The purpose of this paper is to detect causes of potential vulnerability via indicators of non-resilience among marginalized groups. These causes could become a catalyst…

Abstract

Purpose

The purpose of this paper is to detect causes of potential vulnerability via indicators of non-resilience among marginalized groups. These causes could become a catalyst for a major deprivation of resilience and further victimization of a group, either while disaster is occurring or in its aftermath.

Design/methodology/approach

Exploration of resilience was based on social and economic research conducted in Serbia 2012-2013 with one of the most vulnerable communities, with the goal of mapping local understandings of resilience in contrast to issues of risk and vulnerability. A specific two layer methodology, i.e. phenomenology of desperateness was based on sociological imagination and social action.

Findings

The author detected and labeled the most relevant socio-economic causes of miserable life conditions among the given marginal group. Such analytical dimensions become marked as the indicators of vulnerabilities. Mapping these vulnerabilities, especially among the marginal communities, is the first step in preventing their victimization.
************
WORK REQUEST ->
Could you quote the part of the abstract on marginalized groups that opens with the words "The author detected" and closes with "preventing their victimization."?

RAW DATA ->
************
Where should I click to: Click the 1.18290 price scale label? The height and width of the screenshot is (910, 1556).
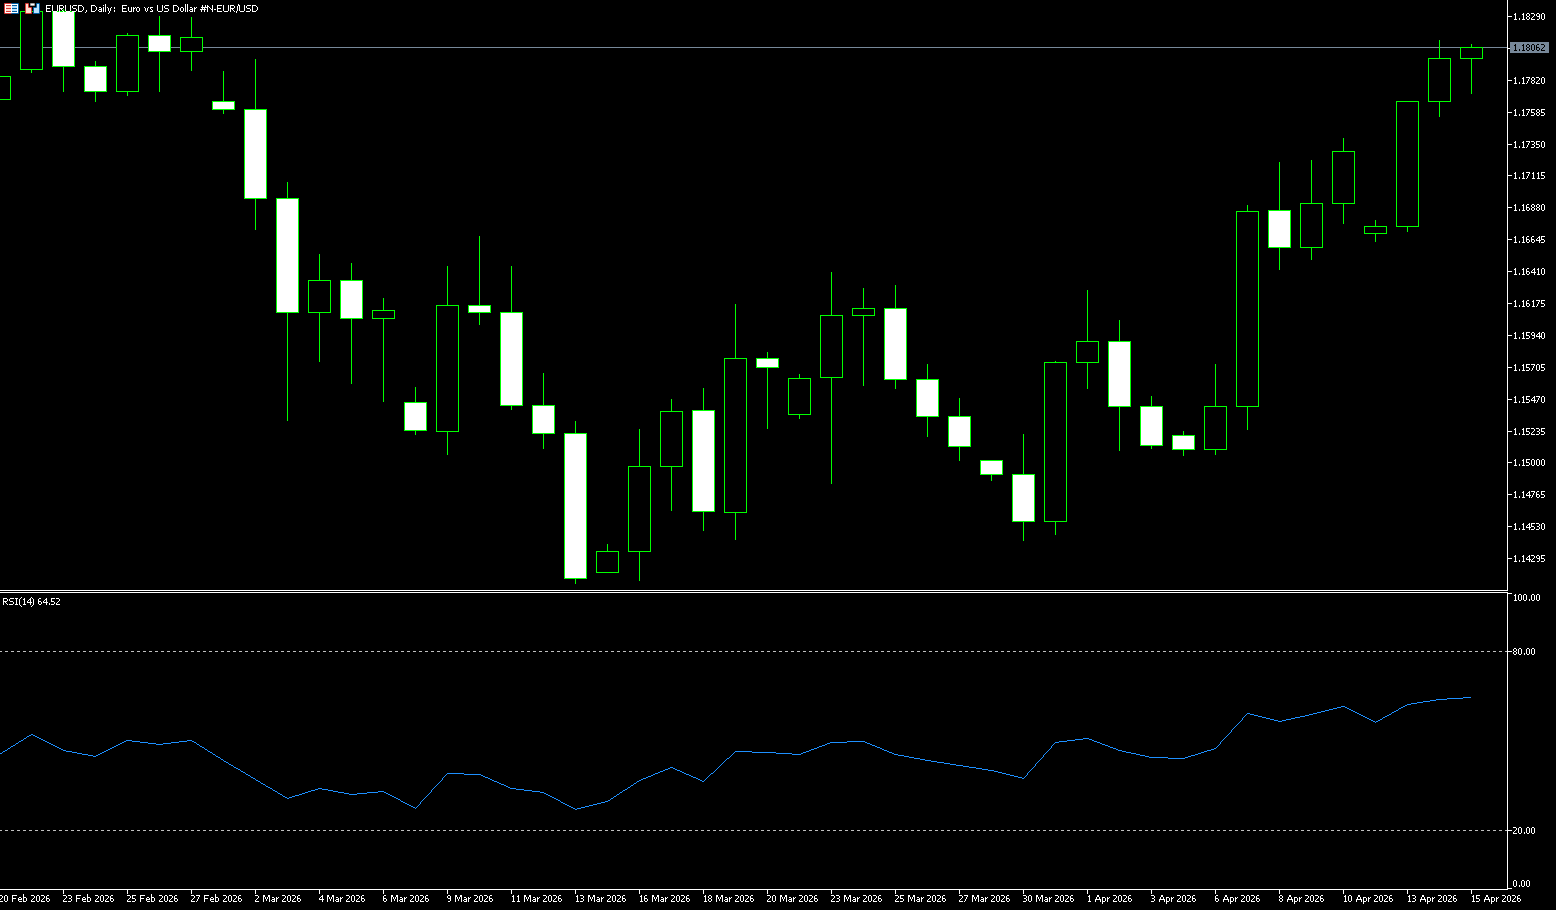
************
SOLUTION TO THIS PROBLEM ->
The author detected and labeled the most relevant socio-economic causes of miserable life conditions among the given marginal group. Such analytical dimensions become marked as the indicators of vulnerabilities. Mapping these vulnerabilities, especially among the marginal communities, is the first step in preventing their victimization.